I noticed a lot of reiteration which is helpful if you don’t read the book through like I did. Specific baking techniques are discussed at the beginning of the chapter and throughout each recipe, and as many recipes as it pertains to.
At the end of the recipes are “baker’s notes” and “secrets to success”. Here you can find alternatives to recipe ingredients, tips and tricks that she uses in her own kitchen, and/or history about ingredients and their purpose in the specific recipe. This is especially useful when making something for the first time as she notes cooking times changed by various sized pans, and letting you know if your muffins are left in the pan too long the bottoms will become soggy.
Also discussed are storage techniques, expiration dates, where to locate ingredients, what brands she uses to insure tried and true flavors.
While her recipe for apple pie varies tremendously from our grandma Bb’s, I noticed that serving suggestion included cheese. Our grandpa Dave always says, “Apple pie without cheese is like a kiss without a squeeze.”
This book is educated while remaining warm and relatable, it’s unique and I thoroughly enjoyed reading it.
Below is the recipe I chose to try out, Chocolate Chip Scones with Strawberry Butter. These were delicious, easy to make, and served fresh out of the oven with a glass of milk.
I’m a very picky eater and there are only a handful of things that didn’t interest me, like recipes that include mushrooms or bananas, which is saying quite a bit, but I can’t wait to dive in to what the rest of the book offers. I hope you enjoy this as much as I did!
Deep chocolate flavor and milk chocolate chips make these scones yummy. I created this recipe when two friends and I were giving an elegant teas as a bridal shower for a close friend. I cut small scones and served them warm with a scoop of strawberry butter.
- 2 cups all-purpose flour
- 1/2 cup sugar
- 1/3 cup Dutch process cocoa
- 1 tablespon baking powder
- 1/2 teaspoon salt
- 1/3 cup cold butter, cut into 1/2-inch pieces
- 1 cup whipping cream
- 1 teaspoon vanilla
- 1 cup milk chocolate chips
- 1/2 cup butter at room temperature
- 1/4 cup powdered sugar
- 2 tablespoons strawberry jam
- Heat oven to 400 degrees with oven rack in middle.
- Combine flour, sugar, cocoa, baking powder, and salt in a medium bowl. Cut in butter with a pastry blender until mixture resembles coarse crumbs with some pea-sized pieces.

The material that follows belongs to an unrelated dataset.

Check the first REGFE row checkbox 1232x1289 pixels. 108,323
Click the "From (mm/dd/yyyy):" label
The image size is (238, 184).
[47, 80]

- Combine whipping cream and vanilla. Add to the flour mixture and stir with a fork until clumps form, making slightly sticky dough. Stir in chocolate chips.
- Place dough on well-floured work surface. Knead gently 8 to 10 times or toss dough like a pizza until it holds together and is no longer sticky.
- Roll or pat out dough to a thickness of about 1/2 inch. Cut scones with a 3-inch biscuit cutter. Press firmly with biscuit cutter to cut through the chocolate chips. If dough sticks, dip cutter in flour before each cut.
- Place scones on an ungreased cookie sheet. Sprinkle the tops with a little sugar.
- Bake 14-18 minutes or until scones are no longer moist and are firm when pressed lightly with a finger. Serve at once or cool on wire cooling racks.
- While the scones are baking, you can prepare the Strawberry Butter. Combine butter and powdered sugar in a small bowl and stir until smooth. Stir in jam and mix well.
Baker's Note: Make mini-scones by cutting the dough with a 2-inch biscuit cutter. I have a biscuit cutter with a scalloped edge that is especially festive. Because they are smaller they will bake in about 11 minutes.
Secrets to Success: The Dutch cocoa has been processed to neutralize the natural acidic-flavor of cocoa and create a richer, deeper flavor in baked goods. Unsweetened cocoa is a good substitute.
"Sanding" sugar doesn't melt during baking and makes the tops of the scones sparkle. It can be purchased in specialty stores.
*Reprinted with permission from Baking Basics and Beyond, Second Edition, by Pat Sinclair, Agate Surrey, December 2011.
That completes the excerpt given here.